I have a picture of that moment in my head, Iris squatting over the baby, her hair in a ponytail, shoulders bare and freckled with the sun, her shorts riding up her thighs, her sandals and painted toenails and the shining arches of her feet, and the train standing there like an illusion, a moving wall, abracadabra. I bent to my son, one eye on the passenger cars as the doors wheezed open. “Ice cream,” I said. “Ice cream, Johnnie.”

A jerk of the fleshy arms, the glutinous hands clapping together in accidental percussion. And the reduced gurgling glissade of sound: “Iiiice,” John Jr. said. “Iiiice.”

When I looked up, Professor Shadle was standing there with his suitcase in hand. He was in his mid-sixties, short — very short, almost dwarfish — with a pronounced midsection and clumps of white hair that might have been cotton balls stuck randomly to his skull. “Beautiful baby,” he murmured.

“Oh, excuse me,” I said, rising to my feet to take his damp dwarfish hand in my own. “Professor Shadle, welcome. To, well, to Indiana. We met in Buffalo, you remember?”
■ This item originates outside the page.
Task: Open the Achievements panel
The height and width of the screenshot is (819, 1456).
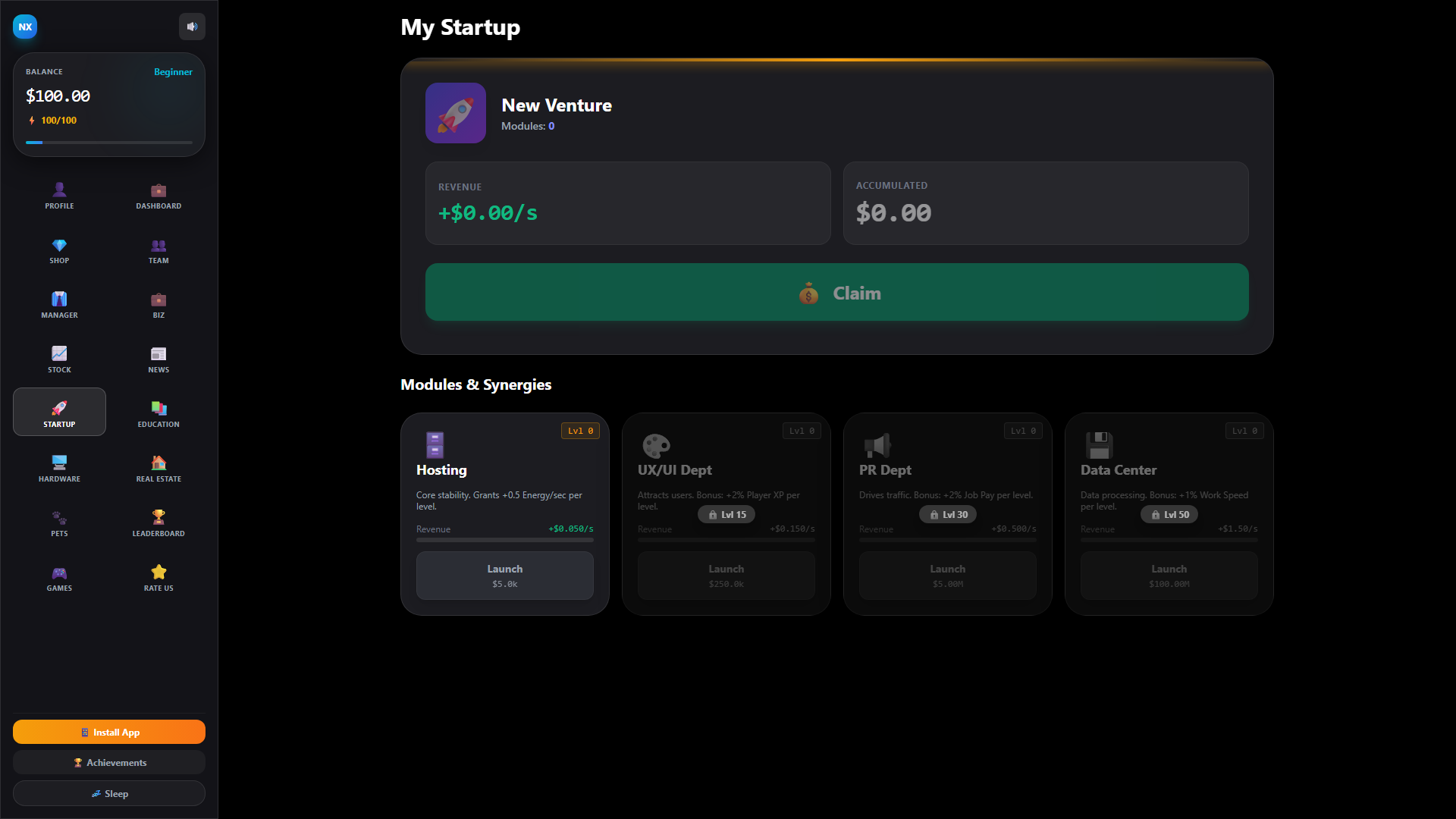Action: pos(108,762)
“Yes,” he said, in a lisping rasp, his eyes ducking away from mine. “Of course.”

“And this is my wife, Iris. And our son, John Jr.”

“He just said his first words,” Iris put in. She was beaming. “Aside from ‘mama’ and ‘dada,’ I mean.”

The professor lifted his eyebrows. “Really? And what were these momentous words?”

“Ice cream,” we said in unison, and then there was the echo of the little voice beneath us, John Jr. mute no more. Two words, thin as wire: Iiiice keen.

“Beautiful,” the professor breathed. “Just beautiful.” And he left it at that.

In the evening there was a dinner in Professor Shadle’s honor at the house on First Street, Prok having whipped up one of his goulashes with a side of homemade coleslaw (“For the cooling effect”), after which we retired to the living room to watch the films on equipment Prok had borrowed from the audiovisual department at the university. Shadle had eight films in all, each sequestered in a round tin, and he chattered happily with Prok as he meticulously threaded the first of them through the projector. We were all there, all of us of the inner circle, and the atmosphere was relaxed and convivial — in fact there was a real air of pleasurable anticipation, as if we’d all gone to the picture show and were sitting there in the dark awaiting the first flickers of light to illuminate the screen.